Step 4. Deploying the Proxy contract
Now that we have estimated the gas units which will be consumed, let us now deploy the contract. For this you can use the following code.
// Create new Transaction
RawTransaction rawTransaction = RawTransaction.createContractTransaction(nonce, gasPrice, gasEstimate.getAmountUsed().multiply(BigInteger.valueOf(2)), BigInteger.ZERO, proxy_bin + encodedConstructor );
long chainId = Long.parseLong(chain.getNetworkId());
// Sign the Transaction
byte[] signedMessage = TransactionEncoder.signMessage(rawTransaction,chainId, credentials);
String hexValue = Numeric.toHexString(signedMessage);
// Send the Transaction
org.web3j.protocol.core.methods.response.EthSendTransaction transactionResponse = web3
.ethSendRawTransaction(hexValue).sendAsync().get();
if (transactionResponse.hasError()) {
log.info("Contract error transactionResponse: {}", transactionResponse.getError().getMessage());
throw new ValidationException(transactionResponse.getError().getMessage());
} else {
log.info("Transaction hash:{}",transactionResponse.getTransactionHash());
}The RawTransaction.createContractTransaction uses the same parameters as the Transaction.createContractTransaction function used to mimic the transaction in step 3. Just to be on the safe side I have put a margin for the amount of gas used calculated in step 3 by multiplying the value calculated by 2. After getting the chain ID and signing the raw transaction with the private key, it is sent out to the network. If everything goes well you will receive a transaction hash that would represent the contract deployment transaction.
Summary
It is evident that deploying a proxy contract with web3 java is not as simple as using web3Js but it can be done. :)
Happy Coding !!
Resources
- Web3 java documentation — https://docs.web3j.io/4.10.0/

### Short exercise
List every code comment in the proxy contract deployment text above, writing each one as it appears.

(Extracted data entries)

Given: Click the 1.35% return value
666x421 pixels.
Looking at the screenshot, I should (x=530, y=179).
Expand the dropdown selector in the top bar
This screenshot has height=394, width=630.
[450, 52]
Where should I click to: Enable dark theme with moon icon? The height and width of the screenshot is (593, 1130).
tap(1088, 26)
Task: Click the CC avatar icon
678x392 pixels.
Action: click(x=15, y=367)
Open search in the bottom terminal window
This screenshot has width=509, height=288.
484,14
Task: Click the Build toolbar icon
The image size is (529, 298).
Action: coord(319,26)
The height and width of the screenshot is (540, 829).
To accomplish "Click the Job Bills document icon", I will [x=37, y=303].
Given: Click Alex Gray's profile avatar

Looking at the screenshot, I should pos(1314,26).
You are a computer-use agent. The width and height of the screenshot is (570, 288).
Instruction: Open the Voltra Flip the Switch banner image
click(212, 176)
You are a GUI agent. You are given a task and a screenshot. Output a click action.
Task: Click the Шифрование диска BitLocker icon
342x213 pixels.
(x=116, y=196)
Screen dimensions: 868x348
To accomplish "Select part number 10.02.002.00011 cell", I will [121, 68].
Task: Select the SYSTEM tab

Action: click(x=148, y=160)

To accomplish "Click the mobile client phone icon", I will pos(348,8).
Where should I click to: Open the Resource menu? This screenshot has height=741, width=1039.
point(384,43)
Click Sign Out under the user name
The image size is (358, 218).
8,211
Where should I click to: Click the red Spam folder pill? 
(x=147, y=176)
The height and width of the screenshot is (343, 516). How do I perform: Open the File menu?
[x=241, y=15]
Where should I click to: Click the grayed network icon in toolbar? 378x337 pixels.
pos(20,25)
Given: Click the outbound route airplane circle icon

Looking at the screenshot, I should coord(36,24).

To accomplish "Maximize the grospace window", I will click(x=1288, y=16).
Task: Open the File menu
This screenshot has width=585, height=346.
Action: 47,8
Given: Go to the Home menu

### Response to the task
// Create new Transaction
// Sign the Transaction
// Send the Transaction